INSTRUCTIONS FOR THE TASK:
Give back every record word for word, but keep the pictures out.

PROVIDED DATA:
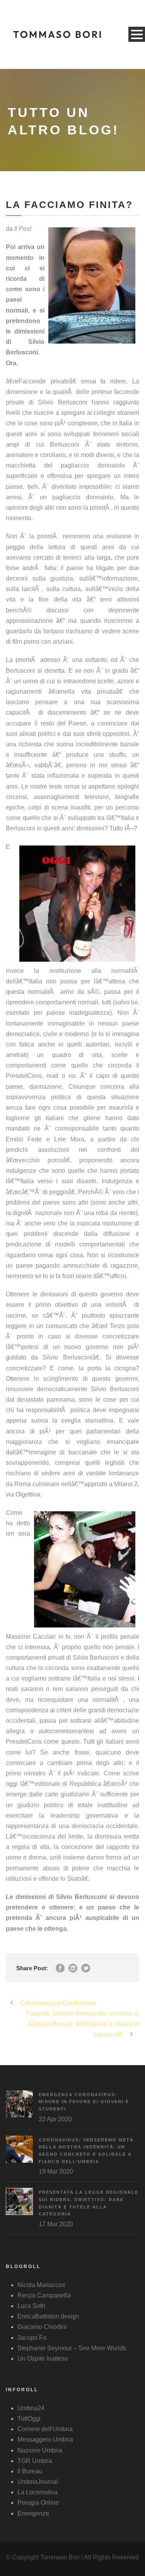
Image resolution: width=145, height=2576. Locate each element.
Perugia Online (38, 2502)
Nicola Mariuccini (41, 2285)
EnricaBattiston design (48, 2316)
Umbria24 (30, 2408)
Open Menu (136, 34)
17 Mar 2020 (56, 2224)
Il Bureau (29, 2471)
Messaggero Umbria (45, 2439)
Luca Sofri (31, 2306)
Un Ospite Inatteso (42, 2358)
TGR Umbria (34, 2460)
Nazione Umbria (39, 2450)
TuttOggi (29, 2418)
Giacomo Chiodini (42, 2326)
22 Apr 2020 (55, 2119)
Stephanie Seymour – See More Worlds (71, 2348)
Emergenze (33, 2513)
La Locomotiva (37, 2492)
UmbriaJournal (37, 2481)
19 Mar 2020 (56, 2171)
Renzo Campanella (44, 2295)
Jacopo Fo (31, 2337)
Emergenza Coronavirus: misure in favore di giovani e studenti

TASK RESPONSE:
Image resolution: width=145, height=2576. Locate each element.
Perugia Online (38, 2502)
Nicola Mariuccini (41, 2285)
EnricaBattiston design (48, 2316)
Umbria24 (30, 2408)
Open Menu (136, 34)
17 Mar 2020 (56, 2224)
Il Bureau (29, 2471)
Messaggero Umbria (45, 2439)
Luca Sofri (31, 2306)
Un Ospite Inatteso (42, 2358)
TGR Umbria (34, 2460)
Nazione Umbria (39, 2450)
TuttOggi (29, 2418)
Giacomo Chiodini (42, 2326)
22 Apr 2020 (55, 2119)
Stephanie Seymour – See More Worlds (71, 2348)
Emergenze (33, 2513)
La Locomotiva (37, 2492)
UmbriaJournal (37, 2481)
19 Mar 2020 (56, 2171)
Renzo Campanella (44, 2295)
Jacopo Fo (31, 2337)
Emergenza Coronavirus: misure in favore di giovani e studenti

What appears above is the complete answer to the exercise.